Starting at the first line of the entries below, please return exactly each line up to and including the one with "You are a computer-use"; pictures stay out.

[Stored records]
┌────────

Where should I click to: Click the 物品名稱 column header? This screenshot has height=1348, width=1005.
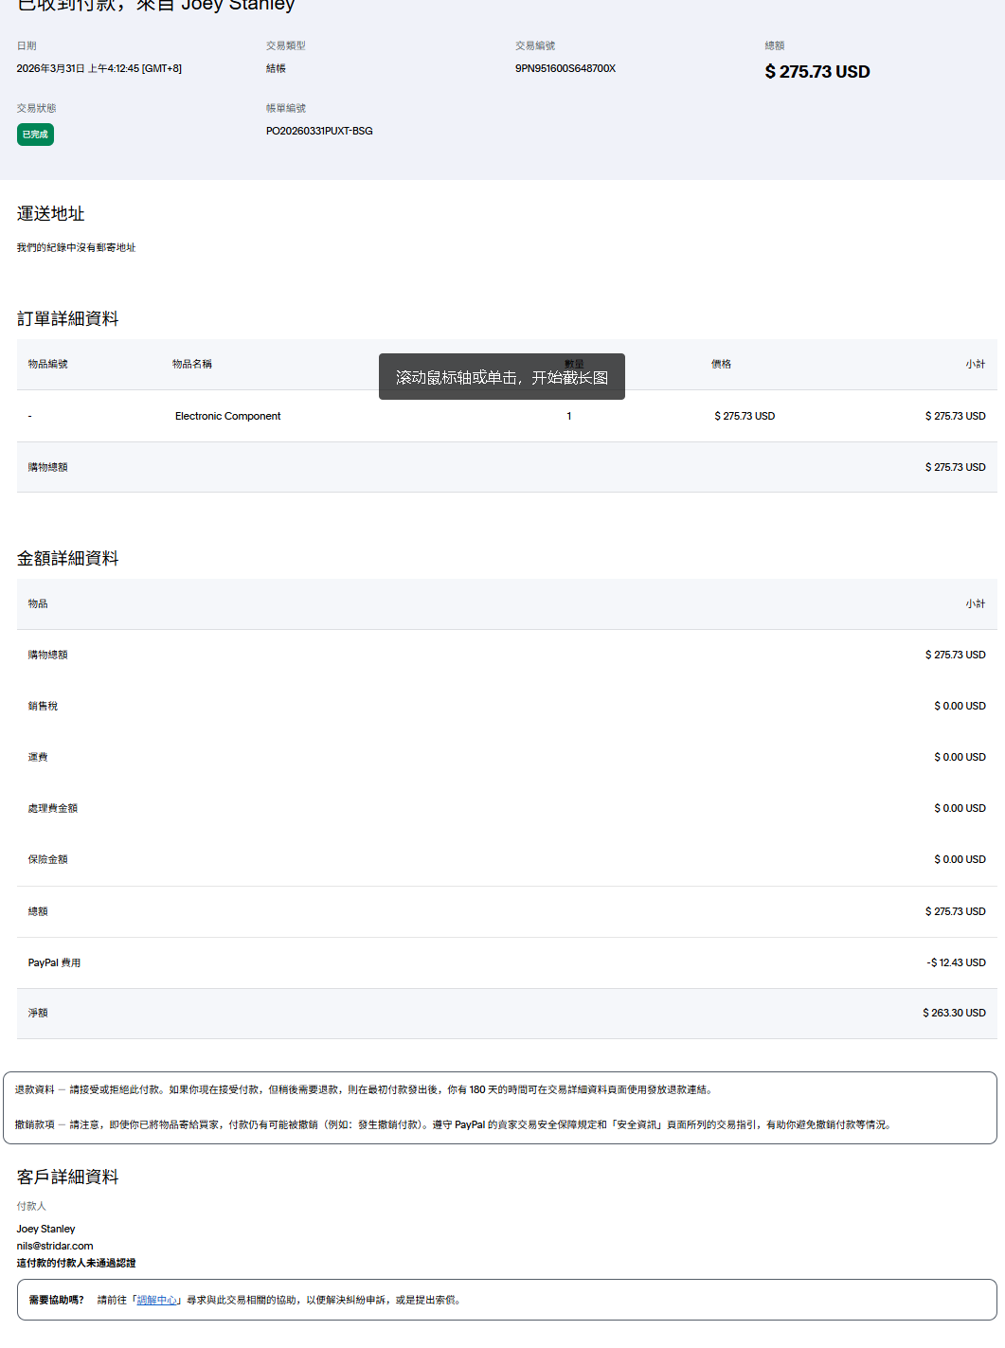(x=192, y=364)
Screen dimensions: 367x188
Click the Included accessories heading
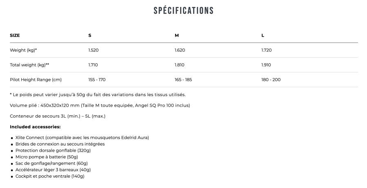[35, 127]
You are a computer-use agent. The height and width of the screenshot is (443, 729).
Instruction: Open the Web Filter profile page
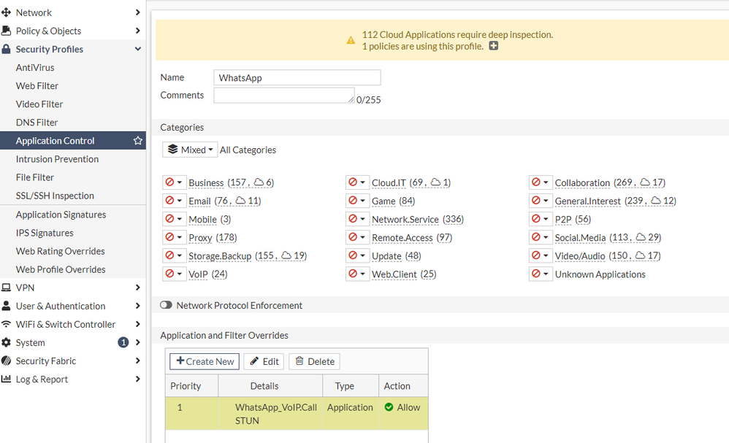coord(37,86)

└────────

**Answer area:**
Where should I click to: Click the 物品名稱 column header? This screenshot has height=1348, width=1005.
(x=192, y=364)
Screen dimensions: 367x188
Click the Included accessories heading
[35, 127]
You are a computer-use agent. The height and width of the screenshot is (443, 729).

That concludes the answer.